Essentially, this relies on a observation that the filters have some
even/odd symmetry that may be exploited during the construction of the
polyphase filter bank. In particular, phases (scaled to [0, 1]) in [0.5, 1] are
easily derived from [0, 0.5] and expensive reevaluation of function
points are unnecessary. This requires some rather annoying even/odd
bookkeeping as can be seen from the patch.
I vaguely recall from signal processing theory more general symmetries allowing even greater
optimization of the construction. At a high level, "even functions"

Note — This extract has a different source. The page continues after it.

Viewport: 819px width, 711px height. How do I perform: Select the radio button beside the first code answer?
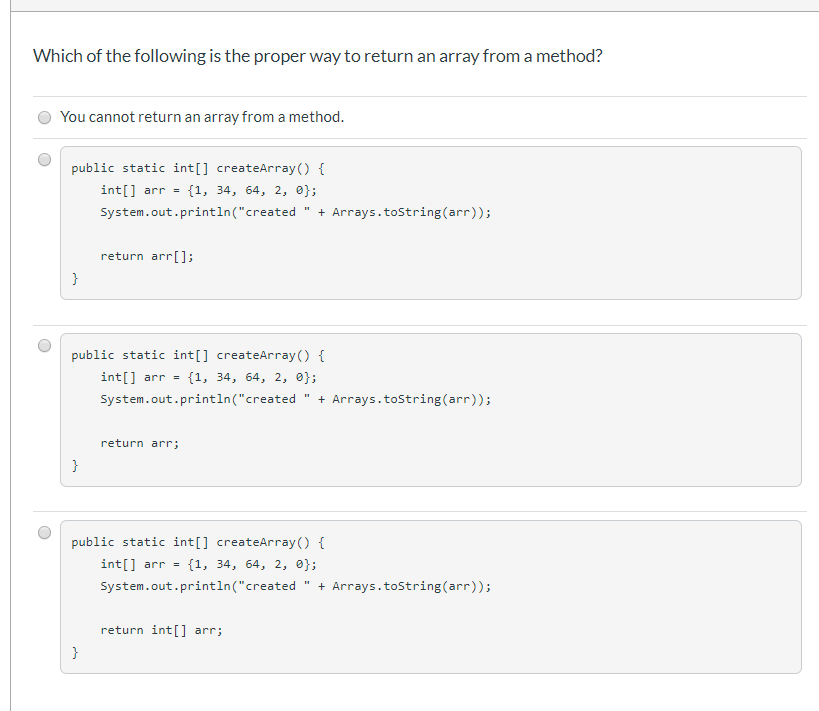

correspond to 2, and one can imagine variations. Nevertheless, for the sake
of some generality and because of existing filters, this is all that is
being exploited.
Currently, this patch relies on phase_count being even or (trivially) 1,
though this is not an inherent limitation to the approach. This
assumption is safe as phase_count is 1 << phase_bits, and is hence a
power of two. There is no way for user API to set it to a nontrivial odd
number. This assumption has been placed as an assert in the code.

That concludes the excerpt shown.